Он не хочет делать из этого вечера казённого собрания, он хочет поговорить с нами, хочет рассказать о Париже, который в огне. В руках у него маленькая тетрадь стихов.
Голос его приглушен. Такое впечатление, что невидимым рычагом нажимает на звуки и звук «л» не выдерживает этого напора и неправильный разливается по залу.
Он говорил о Париже и читал стихи:
Умереть, и то казалось легче.
Был здесь каждый камень мил и дорог.
Вывозили пушки, жгли запасы нефти.
Падал чёрный дождь на чёрный город.
Глаза погасли, и холод губ,
Огромный город, не город – труп.
Настольная лампа, покрытая зелёным абажуром, бросает на стену сутулую тень.

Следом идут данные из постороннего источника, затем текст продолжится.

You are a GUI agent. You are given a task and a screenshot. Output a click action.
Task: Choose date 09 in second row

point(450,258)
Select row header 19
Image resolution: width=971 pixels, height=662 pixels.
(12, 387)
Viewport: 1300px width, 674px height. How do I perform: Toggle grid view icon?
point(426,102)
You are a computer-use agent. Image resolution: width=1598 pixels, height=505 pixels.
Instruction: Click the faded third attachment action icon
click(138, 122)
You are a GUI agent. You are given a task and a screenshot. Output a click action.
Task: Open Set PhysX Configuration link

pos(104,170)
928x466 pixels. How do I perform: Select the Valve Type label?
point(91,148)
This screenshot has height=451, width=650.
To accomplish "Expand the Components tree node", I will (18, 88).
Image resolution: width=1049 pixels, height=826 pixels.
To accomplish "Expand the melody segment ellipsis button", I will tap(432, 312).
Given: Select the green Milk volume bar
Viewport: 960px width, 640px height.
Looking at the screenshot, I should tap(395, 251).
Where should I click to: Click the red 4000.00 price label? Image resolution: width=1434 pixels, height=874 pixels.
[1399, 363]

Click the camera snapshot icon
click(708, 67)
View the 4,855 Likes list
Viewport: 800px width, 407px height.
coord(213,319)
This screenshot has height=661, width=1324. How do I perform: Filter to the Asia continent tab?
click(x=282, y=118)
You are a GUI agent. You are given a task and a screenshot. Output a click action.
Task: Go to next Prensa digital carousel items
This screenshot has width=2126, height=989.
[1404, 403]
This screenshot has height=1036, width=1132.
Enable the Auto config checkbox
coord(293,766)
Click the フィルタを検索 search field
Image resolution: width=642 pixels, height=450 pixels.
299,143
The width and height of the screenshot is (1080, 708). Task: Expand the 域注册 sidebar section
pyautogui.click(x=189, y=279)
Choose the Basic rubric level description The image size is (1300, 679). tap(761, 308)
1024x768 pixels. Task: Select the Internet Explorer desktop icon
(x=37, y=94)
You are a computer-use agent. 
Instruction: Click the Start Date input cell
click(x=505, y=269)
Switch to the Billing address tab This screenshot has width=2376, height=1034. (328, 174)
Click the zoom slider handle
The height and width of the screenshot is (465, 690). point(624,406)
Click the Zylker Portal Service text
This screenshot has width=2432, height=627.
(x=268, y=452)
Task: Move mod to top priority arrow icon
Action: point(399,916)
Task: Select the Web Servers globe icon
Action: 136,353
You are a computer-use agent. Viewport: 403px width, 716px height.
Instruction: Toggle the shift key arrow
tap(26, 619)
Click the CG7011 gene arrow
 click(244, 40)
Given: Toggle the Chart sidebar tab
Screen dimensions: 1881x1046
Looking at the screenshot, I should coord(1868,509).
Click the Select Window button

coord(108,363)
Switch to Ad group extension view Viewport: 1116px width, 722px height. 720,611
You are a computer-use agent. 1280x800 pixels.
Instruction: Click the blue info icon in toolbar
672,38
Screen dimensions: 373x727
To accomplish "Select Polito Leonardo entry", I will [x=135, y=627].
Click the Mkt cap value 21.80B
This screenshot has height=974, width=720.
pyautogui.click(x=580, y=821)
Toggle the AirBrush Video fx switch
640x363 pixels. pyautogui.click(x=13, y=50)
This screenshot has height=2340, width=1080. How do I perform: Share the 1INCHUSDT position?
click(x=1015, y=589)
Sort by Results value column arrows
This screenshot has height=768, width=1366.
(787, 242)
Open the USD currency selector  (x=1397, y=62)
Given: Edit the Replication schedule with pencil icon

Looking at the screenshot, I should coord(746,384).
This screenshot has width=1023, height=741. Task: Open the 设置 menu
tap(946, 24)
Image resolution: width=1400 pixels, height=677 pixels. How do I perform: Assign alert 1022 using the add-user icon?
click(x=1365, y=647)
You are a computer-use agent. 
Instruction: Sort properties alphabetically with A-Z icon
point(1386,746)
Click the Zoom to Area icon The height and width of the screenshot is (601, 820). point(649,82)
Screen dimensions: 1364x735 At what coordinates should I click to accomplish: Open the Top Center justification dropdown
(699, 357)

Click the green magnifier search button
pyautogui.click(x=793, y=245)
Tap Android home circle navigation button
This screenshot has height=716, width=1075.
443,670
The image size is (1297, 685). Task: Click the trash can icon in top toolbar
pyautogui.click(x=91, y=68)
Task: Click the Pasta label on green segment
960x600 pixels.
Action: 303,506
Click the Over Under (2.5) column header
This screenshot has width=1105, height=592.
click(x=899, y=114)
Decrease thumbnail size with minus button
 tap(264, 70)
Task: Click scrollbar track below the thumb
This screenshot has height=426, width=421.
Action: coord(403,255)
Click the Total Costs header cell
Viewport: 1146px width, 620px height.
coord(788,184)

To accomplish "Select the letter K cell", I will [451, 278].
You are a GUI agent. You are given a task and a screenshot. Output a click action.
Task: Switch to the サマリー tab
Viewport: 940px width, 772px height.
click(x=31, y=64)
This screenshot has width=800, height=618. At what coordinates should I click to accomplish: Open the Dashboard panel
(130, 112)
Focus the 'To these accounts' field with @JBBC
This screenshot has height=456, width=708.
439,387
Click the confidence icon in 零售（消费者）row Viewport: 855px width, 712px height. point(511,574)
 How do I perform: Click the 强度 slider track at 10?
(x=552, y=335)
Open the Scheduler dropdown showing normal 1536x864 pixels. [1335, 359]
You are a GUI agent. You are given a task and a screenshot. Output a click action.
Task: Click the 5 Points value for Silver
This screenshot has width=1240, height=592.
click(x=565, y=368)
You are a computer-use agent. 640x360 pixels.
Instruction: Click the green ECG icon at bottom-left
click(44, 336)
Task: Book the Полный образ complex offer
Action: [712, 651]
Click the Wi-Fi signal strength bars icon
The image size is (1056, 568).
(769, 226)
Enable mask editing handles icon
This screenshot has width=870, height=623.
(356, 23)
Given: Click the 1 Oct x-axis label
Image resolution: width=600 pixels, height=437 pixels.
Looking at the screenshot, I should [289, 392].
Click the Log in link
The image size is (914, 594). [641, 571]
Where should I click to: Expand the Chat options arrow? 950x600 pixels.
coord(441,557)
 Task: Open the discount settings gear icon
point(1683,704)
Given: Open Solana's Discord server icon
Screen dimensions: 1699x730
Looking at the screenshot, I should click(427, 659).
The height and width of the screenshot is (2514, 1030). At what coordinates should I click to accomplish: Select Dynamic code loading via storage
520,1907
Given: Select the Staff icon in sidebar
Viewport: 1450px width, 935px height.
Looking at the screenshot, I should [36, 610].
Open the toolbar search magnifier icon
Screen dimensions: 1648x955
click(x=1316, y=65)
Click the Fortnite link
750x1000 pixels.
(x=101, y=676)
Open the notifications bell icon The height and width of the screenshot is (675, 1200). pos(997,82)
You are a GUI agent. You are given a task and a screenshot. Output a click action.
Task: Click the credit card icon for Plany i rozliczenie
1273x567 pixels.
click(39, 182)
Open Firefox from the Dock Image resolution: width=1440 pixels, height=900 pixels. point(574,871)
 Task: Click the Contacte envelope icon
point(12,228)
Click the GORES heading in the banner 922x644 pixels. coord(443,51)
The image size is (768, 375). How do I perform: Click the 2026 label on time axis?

Не для того писал Бальзак.
Чужих солдат чугунный шаг.
Ночь наливалась горяча.
Бензин и конская моча.
Тишина такая, что отчётливо слышно дыхание соседа.
Так люди предали слова,
Траву так предала трава.
Предать себя, предать других.
А город пуст и город тих,
И тяжелее чугуна
Уродливая тишина.
Мы слушали его и мужали под ударами голоса и стиха.
Ещё не всё можно сказать, ещё не каждой мыслью можно поделиться с нами. Ведь это ещё 1940 год…, но это и уже 1940 год, и где-то прорывается:
Будет день, и прорастёт она —
Из костей, как всходят семена,
Всколосятся руки и штыки,
Зашагают мёртвые полки,
Зашагают, горя, города,
Выплывут утопшие суда,
И на вахту встанет без часов
Тень товарища и облаков.
Окончание школы, выпускной бал, прогулка по Москве, субботний вечер в парке культуры и головокружительные поцелуи в тот момент, когда уже тушили свет в аллеях – всё это врезалось в память на всю жизнь, потому что свет в аллеях тушили на много лет, потому что это был канун войны.